Yes, through manual cleanup involving FTP file removal, database cleaning, and WordPress core replacement. However, this requires technical skills. Without backups, recovery takes 4-8 hours compared to 1-2 hours with clean backups. Professional help is recommended if you’re not comfortable with FTP and databases.
How long does WordPress hack recovery usually take in Nigeria?
Backup restoration: 1-2 hours. Manual cleanup: 4-8 hours or more depending on infection severity. Professional help: typically 24-48 hours including thorough scanning and hardening. Nigerian hosting response times vary from hours to days.
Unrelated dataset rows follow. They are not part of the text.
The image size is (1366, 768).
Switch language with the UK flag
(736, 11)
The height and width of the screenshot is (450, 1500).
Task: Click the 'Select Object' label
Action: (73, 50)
As a simple rule, if you’re still struggling after 4-6 hours of trying to fix it yourself, it’s time to call in help.
Do I need to notify my customers if my WordPress site was hacked?
Under NDPA 2023, yes, if customer personal data (names, emails, phone numbers, addresses, order histories) was potentially accessed. You have 72 hours from discovery to notify NDPC and affected customers. Penalties can be as high as 2% of annual revenue or ₦10 million. No notification needed for simple defacement without database access.
What is the fastest way to recover a hacked WordPress site?
Restore from a clean backup taken before the hack. This bypasses manual file cleaning and database work. After restoration, immediately change all passwords, update everything, and scan to confirm the restored site is clean.
When should I hire a professional instead of trying to fix it myself?
Hire professional help if: site keeps getting re-infected after cleanup attempts, you lack FTP/database skills, customer payment data was compromised, your business is losing significant daily revenue, you can’t identify the malware source, or NDPA breach notification is required and you need compliance guidance.
How much does professional WordPress hack recovery cost in Nigeria?
Emergency recovery in Nigeria typically costs ₦50,000 to ₦200,000+ depending on infection complexity and urgency. Weigh this against daily revenue loss and potential NDPA fines. Prevention is always cheaper than recovery.
Will Google permanently blacklist my hacked WordPress site?
No. After thorough cleanup, request review in Google Search Console. Most sites get removed from blacklist within 24-72 hours if malware is completely gone. Persistent blacklisting indicates missed malware requiring additional scanning.

Conclusion

Recovering from a hacked WordPress site is stressful but manageable with a systematic approach. Act quickly: document everything, change all passwords, assess damage, clean or restore your site, and harden security immediately.

Even if this is your first security incident, you’re not starting from zero. If you document carefully, clean methodically, and harden your site afterward, the chances of repeat hacks drop sharply.

Don’t skip the NDPA notification if customer data was affected. The 72-hour deadline is strict, and penalties are severe. Most Nigerian businesses can successfully recover using these steps.

Manual cleanup requires technical skills with FTP and databases. Don’t hesitate to call professional help if you’re uncomfortable with these tools. Making mistakes during cleanup can cause more damage than the original hack.

Prevention is critical. Don’t return to the same insecure habits that led to this hack. Implement proper security measures, maintain regular backups, and actively monitor your site.